Monteer de stroomonderbreker (29) tussen de accu en de bedieningsmodule op de positieve (+) kabel. Gebruik
twee 8 mm accu aansluitklemmen (22) om de kabel te verbinden met de schakelklemmen. Moeren en bouten om de
onderbreker te monteren, zijn meegeleverd. Vervang ze indien het niet de juiste types betreft. Ook hier wordt aangeraden
om de meegeleverde kabelgoten (11) te gebruiken en zo de kabels te beschermen tegen scherpe randen. Maak de
kabelgoten vast met leidingbeugels (20) en bijbehorende schroeven (19).

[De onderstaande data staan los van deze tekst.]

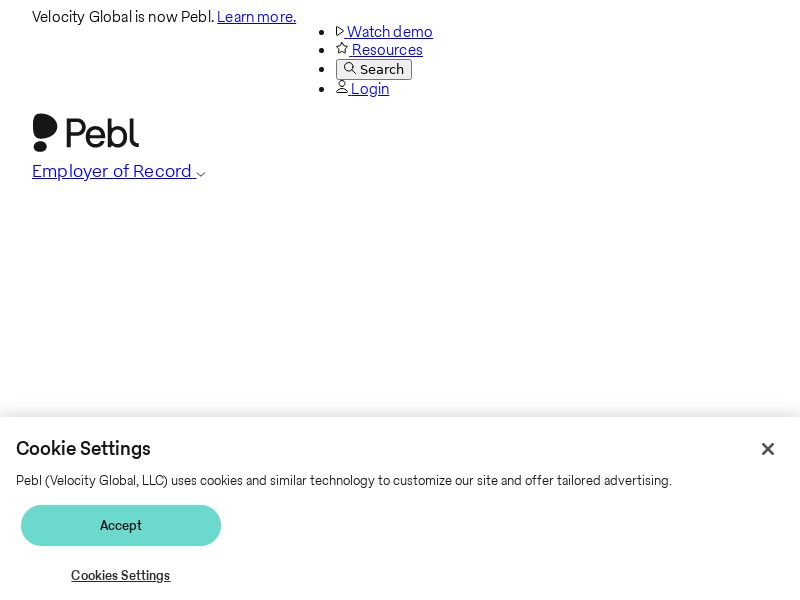The height and width of the screenshot is (600, 800).
Task: Accept the cookie policy
Action: pyautogui.click(x=120, y=525)
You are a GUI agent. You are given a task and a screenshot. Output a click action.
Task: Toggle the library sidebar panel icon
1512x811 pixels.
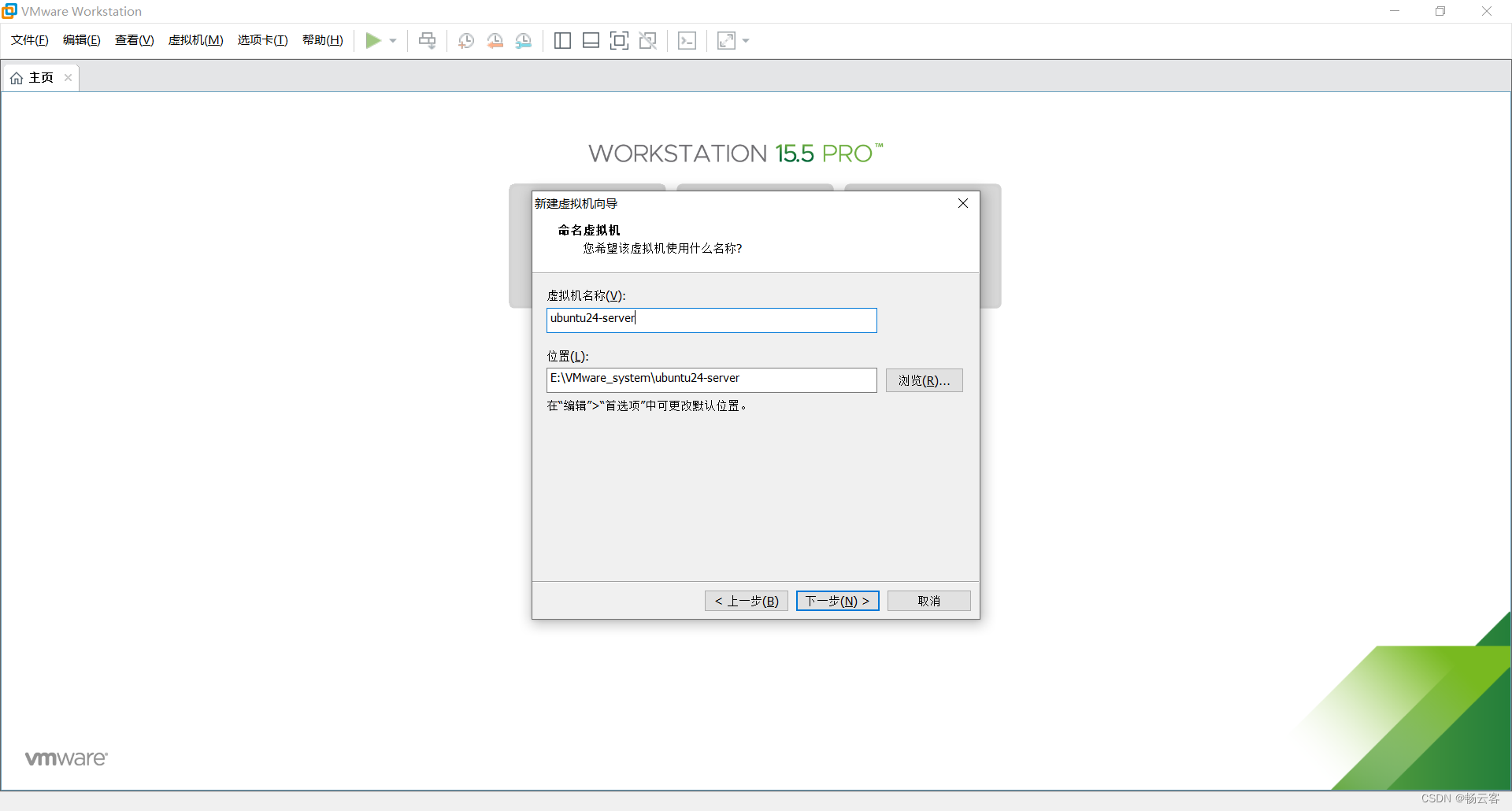562,41
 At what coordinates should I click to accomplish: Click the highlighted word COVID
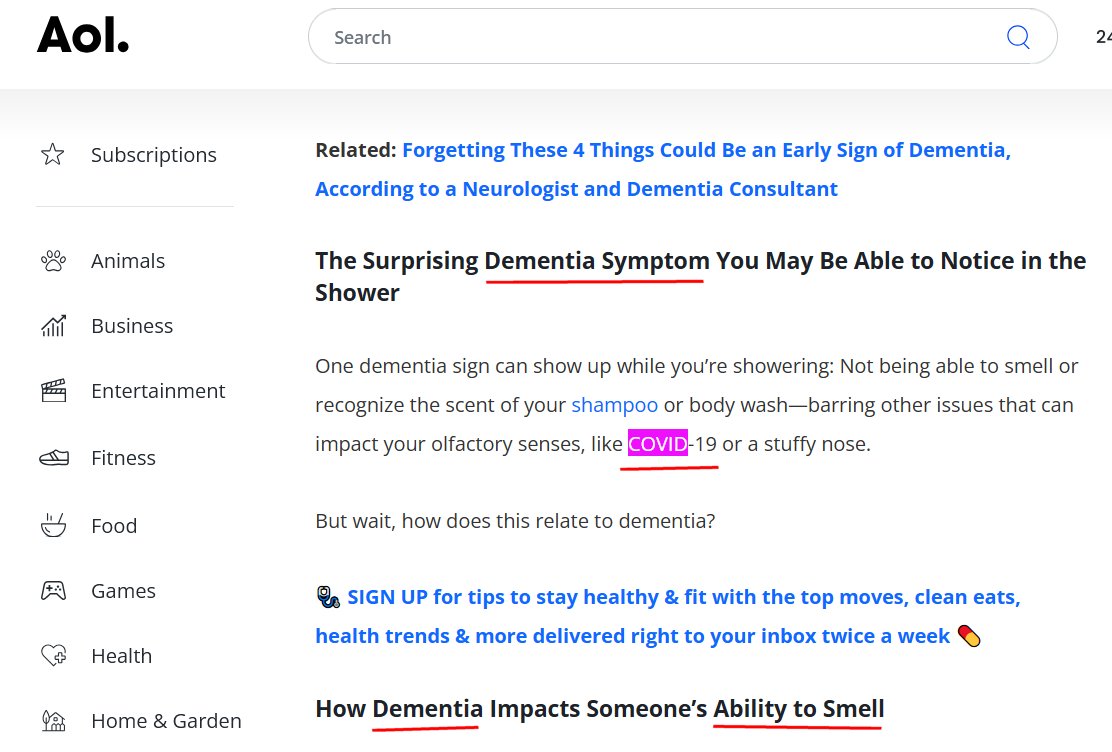click(x=657, y=444)
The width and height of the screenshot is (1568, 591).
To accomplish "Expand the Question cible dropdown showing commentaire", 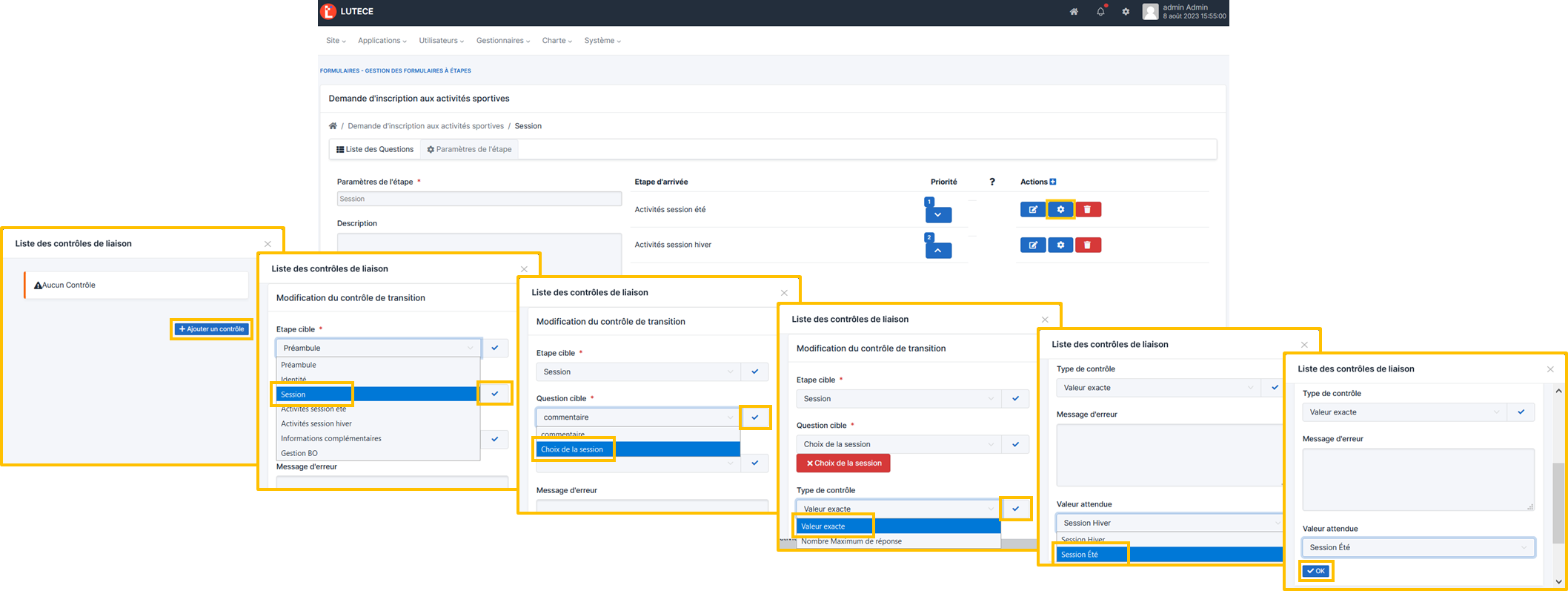I will point(637,417).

Verbind de accukabels met de bestaande aansluitklemmen (rood = positief, zwart = negatief). Hiervoor zijn twee typen
aansluitklemmen (22 en 23) meegeleverd.
Waarschuwing! Zorg ervoor dat u de positieve (+) en negatieve (-) aansluitingen niet omdraait. Onjuiste aansluiting
(omgekeerde polariteit) heeft schade aan de besturingskast tot gevolg.
Snijd de kabels op de juiste lengte. Strip ongeveer 5 mm kabelbescherming van de uiteinden. Monteer de platte
stekkers met een krimptang. Het is van wezenlijk belang dat de stekkers correct en veilig worden gemonteerd.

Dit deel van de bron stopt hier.